_Esercizio assegnato 1_: Traduci in inglese, per favore, questa frase del brano sul solipsismo: «Nel solipsismo, l'io ha piu' realta' del mondo perche' l'io e' causa del mondo, e non vale il viceversa.»

Citazione di: Ipazia il 13 Dicembre 2022, 16:17:55 PML'io solipsistico può ritenere la sofferenza umana come una illusoria proiezione della sua mente, al pari della felicità umana.j Vana ogni ricerca di senso in questa proiezione cinematografica in cui tutto si equivale e diventa reale solo nel regista dello spettacolo: l'io solipsistico.

Forse qui non si e' capito che non si tratta solo di un film: il termine "proiettare", ai fini di questo discorso, significa "essere causa".

Nel solipsismo, l'io ha piu' realta' del mondo perche' l'io e' causa del mondo, e non vale il viceversa.

Questa, e non un'altra, e' la nostra premessa, naturalmente se vogliamo argomentare per assurdo che il solipsismo valga.

Ora, io penso che nessuno, potendo scegliere, sceglierebbe quel fritto misto di felicita' e sofferenza che e' mediamente la vita.

Tutti, potendo scegliere sceglierebbero la perfetta felicita'.

Quindi, se io proietto il mondo, e il mondo mi rimanda il misto di felicita' e sofferenza, se proprio mi incaponisco e per qualche ragione non voglio scartare l'affermazione di base che:

"io proietto il mondo" (quindi ne sono unica causa)

devo mio malgrado ammettere che non ho il controllo della mia stessa proiezione, insomma che  io si' proietto il mondo, ma un po' a casaccio, con dei notevoli errori di sistema che creano problemi non solo ai personaggi di finzione con cui l'ho popolato, ma finanche a me che ne sono il "regista", non come lo farebbe un dio onnipotente e beato.

E' per questo che io trovo l'ipotesi del solipsismo estremamente inquietante.

_Esercizio assegnato 2_: Trascrivi dai record tutto ciò che va dalla riga che contiene "rural [553, 732]" giù fino alla riga che contiene "updated [333, 754]", comprese entrambe.

_Record estratti_:
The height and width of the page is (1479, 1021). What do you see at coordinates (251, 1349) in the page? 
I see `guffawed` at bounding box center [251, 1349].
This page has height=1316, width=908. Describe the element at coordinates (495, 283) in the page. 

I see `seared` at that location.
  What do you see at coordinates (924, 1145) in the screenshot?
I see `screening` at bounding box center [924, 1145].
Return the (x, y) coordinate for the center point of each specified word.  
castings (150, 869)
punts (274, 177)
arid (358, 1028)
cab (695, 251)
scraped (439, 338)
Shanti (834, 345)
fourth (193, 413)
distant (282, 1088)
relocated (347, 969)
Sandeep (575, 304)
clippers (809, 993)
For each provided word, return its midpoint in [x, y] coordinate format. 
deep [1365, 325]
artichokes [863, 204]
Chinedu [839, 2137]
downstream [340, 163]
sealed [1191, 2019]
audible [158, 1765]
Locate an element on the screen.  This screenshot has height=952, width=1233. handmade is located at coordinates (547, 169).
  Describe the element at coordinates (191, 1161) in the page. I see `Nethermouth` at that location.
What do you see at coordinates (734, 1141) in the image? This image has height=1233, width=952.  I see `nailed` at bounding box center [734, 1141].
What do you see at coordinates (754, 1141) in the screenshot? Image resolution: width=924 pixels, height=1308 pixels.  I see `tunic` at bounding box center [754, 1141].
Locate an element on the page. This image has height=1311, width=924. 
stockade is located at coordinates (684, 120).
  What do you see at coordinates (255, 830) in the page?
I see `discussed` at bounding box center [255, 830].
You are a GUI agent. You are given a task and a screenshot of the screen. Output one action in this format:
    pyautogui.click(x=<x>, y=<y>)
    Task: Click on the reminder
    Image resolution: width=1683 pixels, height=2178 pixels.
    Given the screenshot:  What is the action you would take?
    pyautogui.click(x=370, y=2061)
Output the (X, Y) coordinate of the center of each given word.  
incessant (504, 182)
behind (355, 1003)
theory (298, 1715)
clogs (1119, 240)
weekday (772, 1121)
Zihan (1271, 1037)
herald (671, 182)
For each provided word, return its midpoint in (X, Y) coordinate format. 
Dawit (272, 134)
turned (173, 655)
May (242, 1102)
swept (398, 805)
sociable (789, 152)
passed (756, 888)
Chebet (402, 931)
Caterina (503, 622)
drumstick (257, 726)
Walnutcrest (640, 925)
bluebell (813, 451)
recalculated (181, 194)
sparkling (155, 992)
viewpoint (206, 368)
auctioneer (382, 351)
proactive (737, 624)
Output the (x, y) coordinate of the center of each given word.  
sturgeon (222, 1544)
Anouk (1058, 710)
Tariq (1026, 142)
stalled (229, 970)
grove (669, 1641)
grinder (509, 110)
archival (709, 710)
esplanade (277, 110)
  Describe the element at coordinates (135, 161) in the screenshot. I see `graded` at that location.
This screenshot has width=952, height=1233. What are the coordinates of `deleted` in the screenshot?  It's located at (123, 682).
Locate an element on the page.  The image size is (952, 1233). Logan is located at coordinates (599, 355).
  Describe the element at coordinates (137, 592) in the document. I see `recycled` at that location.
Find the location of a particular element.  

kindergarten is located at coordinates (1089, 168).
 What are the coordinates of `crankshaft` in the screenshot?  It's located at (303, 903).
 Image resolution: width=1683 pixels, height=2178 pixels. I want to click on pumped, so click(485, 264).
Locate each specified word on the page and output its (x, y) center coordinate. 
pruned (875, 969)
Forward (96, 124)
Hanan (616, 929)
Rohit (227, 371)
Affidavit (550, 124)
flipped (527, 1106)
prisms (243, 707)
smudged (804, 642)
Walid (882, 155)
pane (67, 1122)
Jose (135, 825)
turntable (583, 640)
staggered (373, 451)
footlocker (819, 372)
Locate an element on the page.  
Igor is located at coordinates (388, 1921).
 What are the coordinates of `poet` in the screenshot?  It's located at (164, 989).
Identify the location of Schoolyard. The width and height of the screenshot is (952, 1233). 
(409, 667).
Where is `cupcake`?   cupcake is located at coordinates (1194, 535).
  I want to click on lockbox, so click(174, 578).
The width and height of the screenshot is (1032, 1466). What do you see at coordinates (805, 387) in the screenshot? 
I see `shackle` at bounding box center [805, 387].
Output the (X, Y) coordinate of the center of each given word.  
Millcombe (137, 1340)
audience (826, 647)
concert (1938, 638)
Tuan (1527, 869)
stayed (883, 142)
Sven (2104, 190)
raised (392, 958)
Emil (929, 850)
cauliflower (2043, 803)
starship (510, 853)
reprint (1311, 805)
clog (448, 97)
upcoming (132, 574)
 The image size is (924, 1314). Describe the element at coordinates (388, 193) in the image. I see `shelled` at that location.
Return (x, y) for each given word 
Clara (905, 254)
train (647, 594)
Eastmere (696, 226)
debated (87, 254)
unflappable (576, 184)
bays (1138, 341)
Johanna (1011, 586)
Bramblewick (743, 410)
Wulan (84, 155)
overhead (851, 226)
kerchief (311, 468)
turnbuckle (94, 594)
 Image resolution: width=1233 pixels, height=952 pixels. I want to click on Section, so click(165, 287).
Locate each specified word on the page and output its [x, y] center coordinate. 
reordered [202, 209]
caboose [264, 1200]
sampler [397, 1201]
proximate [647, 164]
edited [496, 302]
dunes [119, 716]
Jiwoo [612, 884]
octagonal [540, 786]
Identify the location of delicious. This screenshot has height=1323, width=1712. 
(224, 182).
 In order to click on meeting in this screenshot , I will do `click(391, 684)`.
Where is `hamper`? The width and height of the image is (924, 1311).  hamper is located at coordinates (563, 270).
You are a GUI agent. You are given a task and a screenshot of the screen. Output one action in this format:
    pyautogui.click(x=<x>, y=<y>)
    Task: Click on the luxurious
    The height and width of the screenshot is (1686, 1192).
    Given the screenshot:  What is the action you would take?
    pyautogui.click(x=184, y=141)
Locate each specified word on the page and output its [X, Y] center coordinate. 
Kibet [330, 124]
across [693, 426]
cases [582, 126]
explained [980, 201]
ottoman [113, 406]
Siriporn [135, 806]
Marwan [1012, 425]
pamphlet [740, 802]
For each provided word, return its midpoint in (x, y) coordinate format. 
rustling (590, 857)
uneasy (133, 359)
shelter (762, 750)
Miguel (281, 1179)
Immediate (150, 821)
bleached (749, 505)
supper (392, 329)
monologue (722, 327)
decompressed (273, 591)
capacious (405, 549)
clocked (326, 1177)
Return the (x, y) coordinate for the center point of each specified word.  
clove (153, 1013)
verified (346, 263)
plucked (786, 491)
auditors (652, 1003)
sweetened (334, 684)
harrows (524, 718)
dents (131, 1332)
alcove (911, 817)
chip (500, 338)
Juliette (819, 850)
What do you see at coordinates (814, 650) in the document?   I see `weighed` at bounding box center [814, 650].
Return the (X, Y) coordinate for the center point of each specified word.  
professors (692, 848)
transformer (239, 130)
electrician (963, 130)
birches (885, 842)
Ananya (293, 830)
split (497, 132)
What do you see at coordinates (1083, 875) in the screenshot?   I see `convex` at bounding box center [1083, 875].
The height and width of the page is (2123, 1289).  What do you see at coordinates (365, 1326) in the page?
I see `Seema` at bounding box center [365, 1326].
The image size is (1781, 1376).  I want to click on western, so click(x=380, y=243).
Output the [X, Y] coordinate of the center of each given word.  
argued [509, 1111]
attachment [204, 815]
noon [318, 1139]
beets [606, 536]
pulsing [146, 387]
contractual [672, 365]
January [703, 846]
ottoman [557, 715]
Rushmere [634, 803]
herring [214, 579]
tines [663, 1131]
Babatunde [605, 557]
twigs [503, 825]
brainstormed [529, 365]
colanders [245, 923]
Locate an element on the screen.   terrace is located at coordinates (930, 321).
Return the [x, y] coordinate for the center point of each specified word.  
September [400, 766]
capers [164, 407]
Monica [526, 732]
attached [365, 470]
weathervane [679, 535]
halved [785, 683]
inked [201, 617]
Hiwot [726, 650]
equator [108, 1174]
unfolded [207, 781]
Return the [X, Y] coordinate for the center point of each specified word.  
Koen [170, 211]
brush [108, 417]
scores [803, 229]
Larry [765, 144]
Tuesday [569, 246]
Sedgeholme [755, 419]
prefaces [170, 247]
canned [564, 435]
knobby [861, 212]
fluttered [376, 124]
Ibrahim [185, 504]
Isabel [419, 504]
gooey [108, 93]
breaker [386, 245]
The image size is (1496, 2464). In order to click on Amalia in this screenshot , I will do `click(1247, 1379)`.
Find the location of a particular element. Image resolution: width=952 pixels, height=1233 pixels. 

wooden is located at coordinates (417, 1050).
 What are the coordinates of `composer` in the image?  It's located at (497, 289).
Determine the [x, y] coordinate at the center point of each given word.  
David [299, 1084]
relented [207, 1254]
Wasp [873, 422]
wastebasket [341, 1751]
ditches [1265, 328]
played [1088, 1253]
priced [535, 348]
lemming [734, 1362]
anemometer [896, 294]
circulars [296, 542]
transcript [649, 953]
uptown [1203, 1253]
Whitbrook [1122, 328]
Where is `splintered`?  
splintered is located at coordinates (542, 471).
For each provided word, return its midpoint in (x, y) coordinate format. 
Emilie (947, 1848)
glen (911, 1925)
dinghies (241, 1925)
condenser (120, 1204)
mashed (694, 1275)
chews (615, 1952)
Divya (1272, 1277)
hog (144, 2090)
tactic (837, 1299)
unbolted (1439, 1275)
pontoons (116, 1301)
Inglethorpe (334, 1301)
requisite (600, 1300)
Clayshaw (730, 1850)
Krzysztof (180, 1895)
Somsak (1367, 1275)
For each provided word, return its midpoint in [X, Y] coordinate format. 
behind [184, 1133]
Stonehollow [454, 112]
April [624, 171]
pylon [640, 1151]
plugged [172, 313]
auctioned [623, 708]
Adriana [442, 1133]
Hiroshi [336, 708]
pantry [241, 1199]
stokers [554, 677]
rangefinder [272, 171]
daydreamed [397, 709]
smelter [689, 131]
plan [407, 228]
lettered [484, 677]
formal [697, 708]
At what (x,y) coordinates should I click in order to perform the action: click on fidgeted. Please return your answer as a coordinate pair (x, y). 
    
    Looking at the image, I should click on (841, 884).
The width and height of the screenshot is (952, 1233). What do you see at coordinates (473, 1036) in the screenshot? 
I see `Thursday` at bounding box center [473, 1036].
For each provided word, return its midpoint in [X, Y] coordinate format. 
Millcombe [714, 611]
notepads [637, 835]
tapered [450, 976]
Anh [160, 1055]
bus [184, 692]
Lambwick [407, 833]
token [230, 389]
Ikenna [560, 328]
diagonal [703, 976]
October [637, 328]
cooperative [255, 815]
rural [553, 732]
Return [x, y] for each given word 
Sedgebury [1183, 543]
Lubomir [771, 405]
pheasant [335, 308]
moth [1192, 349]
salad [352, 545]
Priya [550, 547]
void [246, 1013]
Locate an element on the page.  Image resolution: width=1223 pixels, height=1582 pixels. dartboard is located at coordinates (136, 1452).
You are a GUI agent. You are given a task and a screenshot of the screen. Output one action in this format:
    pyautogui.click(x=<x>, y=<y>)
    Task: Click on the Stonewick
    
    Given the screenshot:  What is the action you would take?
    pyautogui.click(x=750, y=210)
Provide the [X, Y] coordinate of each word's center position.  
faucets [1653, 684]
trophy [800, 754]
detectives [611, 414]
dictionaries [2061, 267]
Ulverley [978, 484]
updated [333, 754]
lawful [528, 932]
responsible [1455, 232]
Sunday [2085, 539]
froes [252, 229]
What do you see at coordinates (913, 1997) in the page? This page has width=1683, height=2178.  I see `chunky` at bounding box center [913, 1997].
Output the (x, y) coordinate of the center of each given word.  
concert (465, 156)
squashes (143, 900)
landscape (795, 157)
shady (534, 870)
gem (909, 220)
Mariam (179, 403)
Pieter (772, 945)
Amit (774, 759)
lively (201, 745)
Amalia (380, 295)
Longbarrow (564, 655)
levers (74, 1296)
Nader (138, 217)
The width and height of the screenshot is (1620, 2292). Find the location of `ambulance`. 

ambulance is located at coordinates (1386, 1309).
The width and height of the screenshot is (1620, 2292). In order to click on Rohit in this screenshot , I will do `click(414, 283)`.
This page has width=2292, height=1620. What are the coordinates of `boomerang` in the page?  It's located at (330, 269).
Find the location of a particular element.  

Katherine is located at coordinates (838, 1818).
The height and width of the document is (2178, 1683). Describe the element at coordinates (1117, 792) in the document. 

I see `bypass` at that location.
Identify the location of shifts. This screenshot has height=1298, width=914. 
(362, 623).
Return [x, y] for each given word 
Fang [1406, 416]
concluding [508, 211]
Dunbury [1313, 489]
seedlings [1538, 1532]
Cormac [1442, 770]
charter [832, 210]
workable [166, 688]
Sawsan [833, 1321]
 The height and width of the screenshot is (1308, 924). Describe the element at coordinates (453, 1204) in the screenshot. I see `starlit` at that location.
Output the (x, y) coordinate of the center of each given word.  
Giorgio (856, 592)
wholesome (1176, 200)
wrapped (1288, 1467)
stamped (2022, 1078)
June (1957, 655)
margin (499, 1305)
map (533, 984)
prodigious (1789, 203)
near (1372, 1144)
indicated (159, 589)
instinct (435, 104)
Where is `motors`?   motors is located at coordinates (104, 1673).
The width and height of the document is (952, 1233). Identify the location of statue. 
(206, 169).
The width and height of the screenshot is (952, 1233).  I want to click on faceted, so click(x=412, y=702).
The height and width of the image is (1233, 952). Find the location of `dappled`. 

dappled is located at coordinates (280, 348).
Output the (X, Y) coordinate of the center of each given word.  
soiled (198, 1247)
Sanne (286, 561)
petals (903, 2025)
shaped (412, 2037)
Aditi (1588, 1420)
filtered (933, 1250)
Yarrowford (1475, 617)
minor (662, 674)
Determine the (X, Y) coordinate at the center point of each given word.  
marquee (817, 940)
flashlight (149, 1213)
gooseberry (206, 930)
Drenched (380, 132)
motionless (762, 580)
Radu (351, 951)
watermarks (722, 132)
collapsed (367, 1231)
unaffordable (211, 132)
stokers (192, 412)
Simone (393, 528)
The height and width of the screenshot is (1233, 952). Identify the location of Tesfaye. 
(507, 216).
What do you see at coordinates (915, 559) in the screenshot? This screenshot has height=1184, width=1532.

_Risposta corretta 1_: In solipsism, the self has more reality than the world because the self is the cause of the world, and the reverse does not hold.

_Risposta corretta 2_:
rural [553, 732]
Return [x, y] for each given word 
Sedgebury [1183, 543]
Lubomir [771, 405]
pheasant [335, 308]
moth [1192, 349]
salad [352, 545]
Priya [550, 547]
void [246, 1013]
Locate an element on the page.  Image resolution: width=1223 pixels, height=1582 pixels. dartboard is located at coordinates (136, 1452).
You are a GUI agent. You are given a task and a screenshot of the screen. Output one action in this format:
    pyautogui.click(x=<x>, y=<y>)
    Task: Click on the Stonewick
    
    Given the screenshot:  What is the action you would take?
    pyautogui.click(x=750, y=210)
Provide the [X, Y] coordinate of each word's center position.  
faucets [1653, 684]
trophy [800, 754]
detectives [611, 414]
dictionaries [2061, 267]
Ulverley [978, 484]
updated [333, 754]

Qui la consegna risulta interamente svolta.